La_vengeance_de_hator-Elizabeth_PetersJe vous ai récemment présenté la saga égyptienne Amélia Peabody lorsque j’en ai lu l’avant dernier tome. Comme il ne m’en restait plus qu’un (à moins de nouvelles traductions) j’ai décidé de finir cette saga.

Nous retrouvons le clan Emerson au sortir de la guerre, en 1919. Ils vont être au grand complet ce qui n’est pas arrivé depuis plusieurs années. Dès les 1ères pages d’anciens secrets sont révélés à l’ensemble de la famille et les prémices de l’intrigue sont placés. Cette intrigue sera étoffée par une série d’autres évènements fâcheux mais nos héros butterons sur l’assemblage de ceux-ci pour en dégager une trame les liant entre eux.

Contrairement à certains autres tomes, le volet fouille n’est pas des plus présent dans cette histoire mais cet aspect est lié à l’intrigue développée. De plus, de la place est accordée a l’envie d’exercer de Nefret au progrès technologique tels la voiture ou l’avion et au contexte historique de la fin de la guerre qui laisse la question du protectorat Anglais sur la table. En effet, les égyptiens espèrent que la Grande-Bretagne va leur accorder l’indépendance, et les émeutes couvent. Mon seul bémol concerne l’histoire sur la santé fragile du jeune Justin, avec ses prétendues crises qui ne m’avait pas réellement convaincue.

En résumé, ce dernier tome offre une belle aventure, riche en rebondissements avec un final épique et une révélation insoupçonnée.

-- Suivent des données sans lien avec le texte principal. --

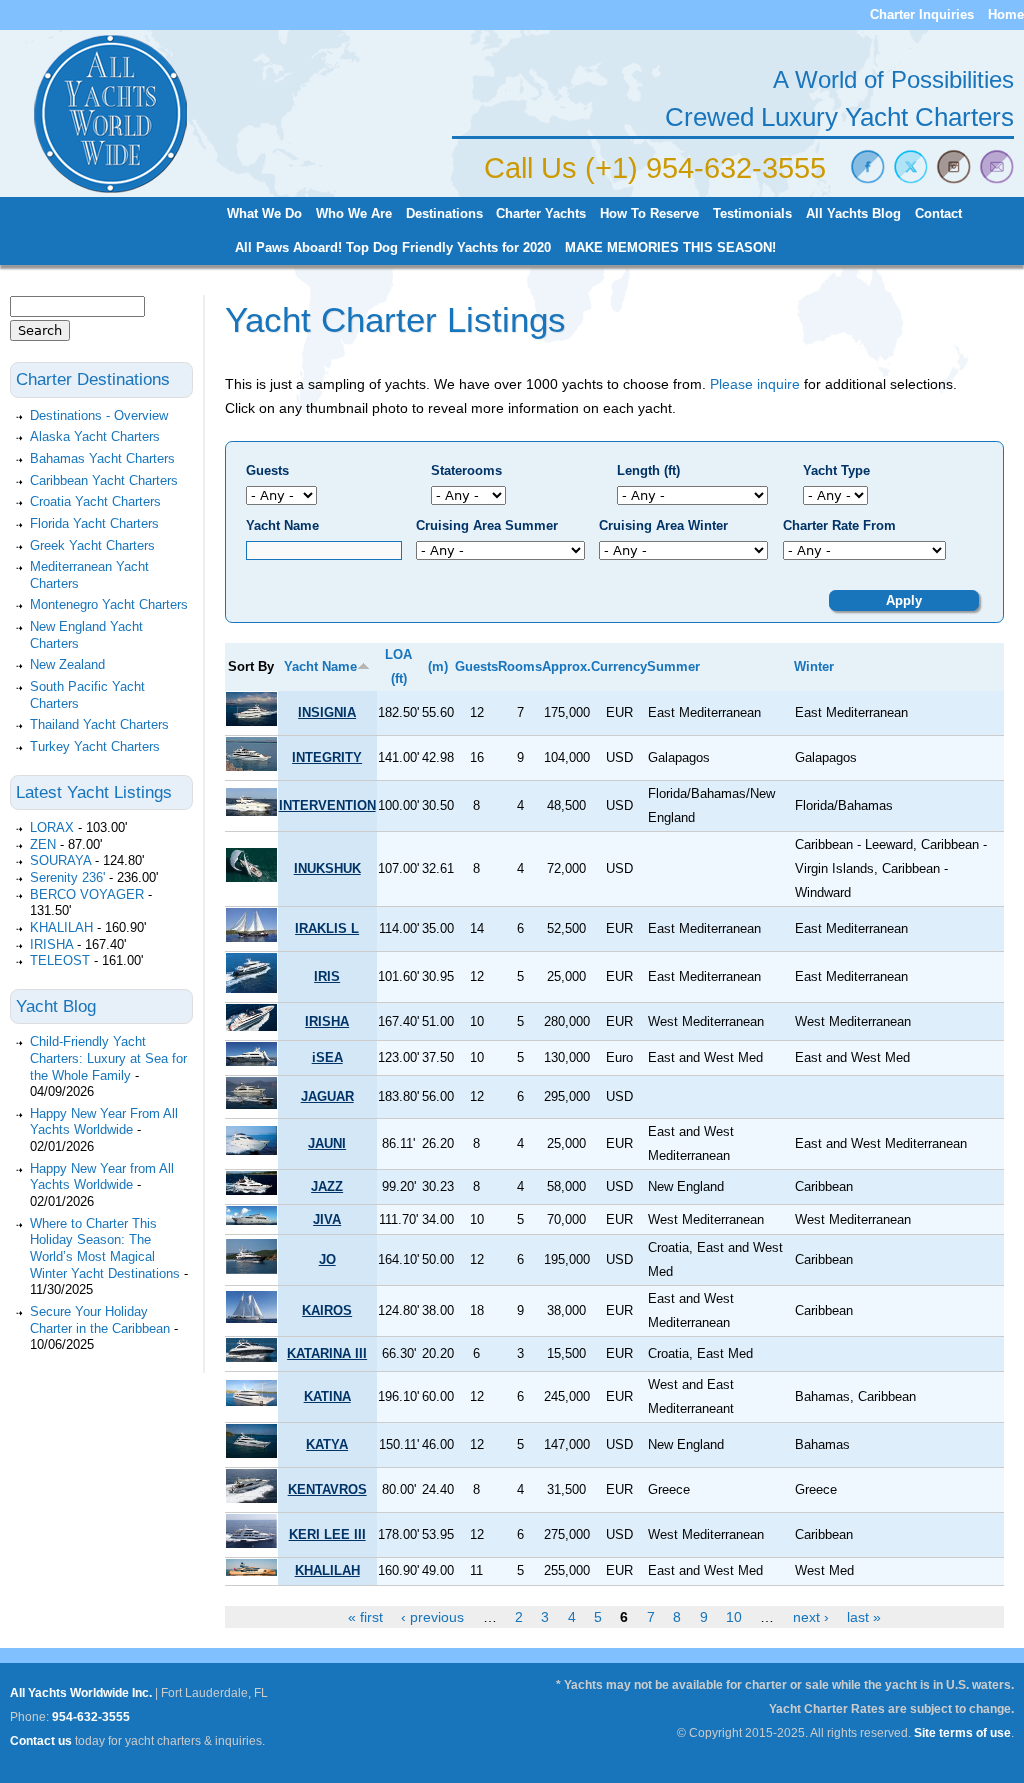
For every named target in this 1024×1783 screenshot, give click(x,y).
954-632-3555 (91, 1717)
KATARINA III (327, 1353)
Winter (814, 666)
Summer (673, 666)
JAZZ (327, 1186)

En effet, je n’avais pas deviné l’identité de la personne à la manœuvre.

Cette saga achevée (à moins de nouvelles traductions, voir ici), je me suis demandée quelles pourraient être d’autres futures lectures égyptiennes. Forcément j’ai repensé à mon autre gros coup de cœur en matière de romans d’égyptologie : Wilbur Smith. J’ai lu dans ma jeunesse Le Dieu Fleuve (1994) et Le Septième Papyrus (1995) et j’en garde un excellent souvenir. Je pense avoir lu suivant, Les Fils du Nil (2002) par contre je suis passée à côté des suivants, Vengeance du Nil (2007) et Le Dieu désert (2016). Ce ne seront visiblement pas les dernier car un tome supplémentaire est paru en anglais Pharaoh. Bref, voilà de quoi combler mes futures envies d’évasion en Egypte.

670 pages, Ed. Le Livre de Poche, Trad. F. Truchaud, Fev 2005.